5

First of all I want to mention that I know this is a horrible idea and it shouldn't be done. My intention is mainly curiosity and learning the innards of Python, and how to 'hack' them.

I was wondering whether it is at all possible to change what happens when we, for instance, use [] to create a list. Is there a way to modify how the parser behaves in order to, for instance, cause ["hello world"] to call print("hello world") instead of creating a list with one element?

I've attempted to find any documentation or posts about this but failed to do so.

Below is an example of replacing the built-in dict to instead use a custom class:

from __future__ import annotations
from typing import List, Any
import builtins


class Dict(dict):

    def __init__(self, *args, **kwargs):
        super().__init__(*args, **kwargs)
        self.__dict__ = self

    def subset(self, keys: List[Any]) -> Dict:
        return Dict({key: self[key] for key in keys})


builtins.dict = Dict

When this module is imported, it replaces the dict built-in with the Dict class. However this only works when we directly call dict(). If we attempt to use {} it will fall back to the base dict built-in implementation:

import new_dict

a = dict({'a': 5, 'b': 8})
b = {'a': 5, 'b': 8}

print(type(a))
print(type(b))

Yields:

<class 'py_extensions.new_dict.Dict'>
<class 'dict'>
19
  • 2
    You can't override built-ins from within Python. You will have to modify the actual interpreter implementation (such as CPython). Commented Mar 28, 2022 at 4:02
  • 2
    @JackAvante True, you can shadow built-in names. I should have been more specific. Commented Mar 28, 2022 at 4:06
  • 1
    @SeanXie Edited my code to show what I'm doing as well Commented Mar 28, 2022 at 4:10
  • 1
    One possibility is to do this via transpiling. Then, when you "import" a .py_better file, it transpiles it into python and imports that. Commented Mar 28, 2022 at 4:31
  • 1
    Very related: stackoverflow.com/q/19083160/476 Commented Mar 31, 2022 at 12:33

2 Answers 2

3
+25

[] and {} are compiled to specific opcodes that specifically return a list or a dict, respectively. On the other hand list() and dict() compile to bytecodes that search global variables for list and dict and then call them as functions:

import dis

dis.dis(lambda:[])
dis.dis(lambda:{})
dis.dis(lambda:list())
dis.dis(lambda:dict())

returns (with some additional newlines for clarity):

  3           0 BUILD_LIST               0
              2 RETURN_VALUE

  5           0 BUILD_MAP                0
              2 RETURN_VALUE

  7           0 LOAD_GLOBAL              0 (list)
              2 CALL_FUNCTION            0
              4 RETURN_VALUE

  9           0 LOAD_GLOBAL              0 (dict)
              2 CALL_FUNCTION            0
              4 RETURN_VALUE

Thus you can overwrite what dict() returns simply by overwriting the global dict, but you can't overwrite what {} returns.

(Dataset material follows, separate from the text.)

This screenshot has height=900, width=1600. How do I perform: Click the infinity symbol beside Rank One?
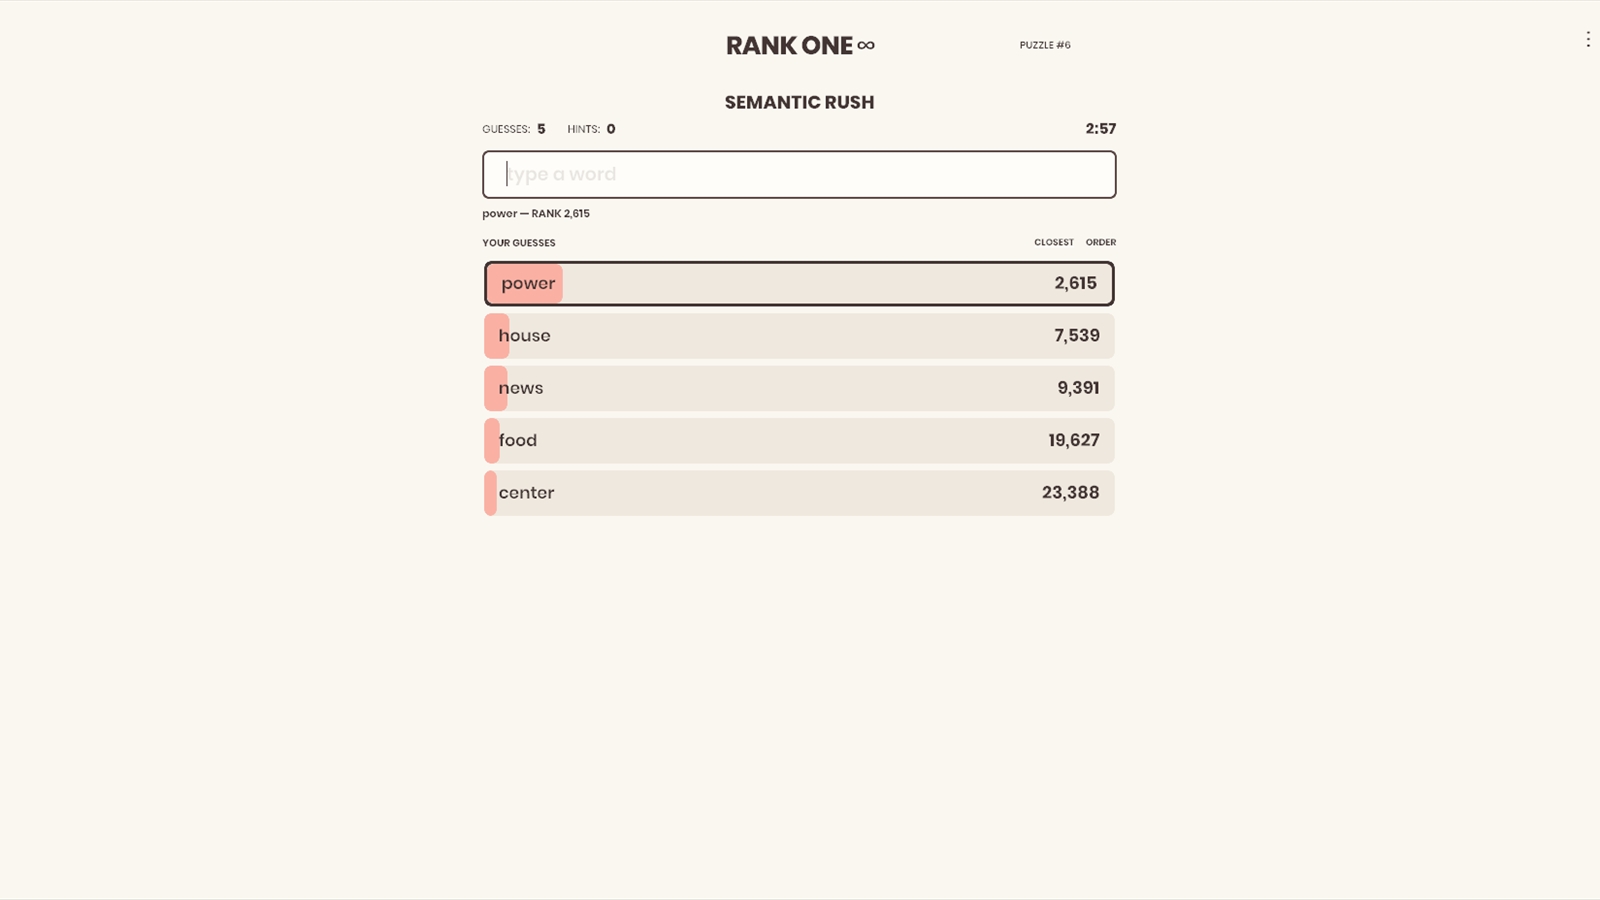click(x=866, y=45)
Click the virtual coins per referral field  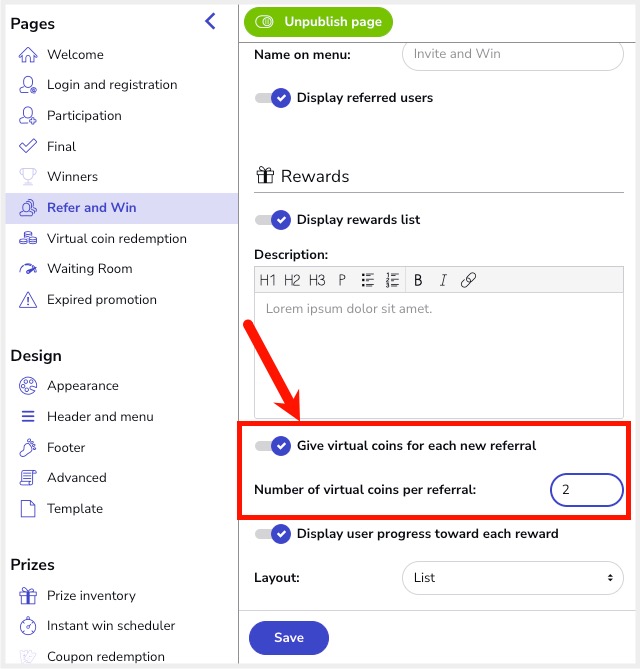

These opcodes are documented here. If the BUILD_MAP opcode runs, you get a dict, no way around it. As an example, here is the implementation of BUILD_MAP in CPython, which calls the function _PyDict_FromItems. It doesn't look at any kind of user-defined classes, it specifically makes a C struct that represents a python dict.

It is possible in at least some cases to manipulate the python bytecode at runtime. If you really wanted to make {} return a custom class, I suppose you could write some code to search for the BUILD_MAP opcode and replace it with the appropriate opcodes. Though those opcodes aren't the same size, so there's probably quite a few additional changes you'd have to make.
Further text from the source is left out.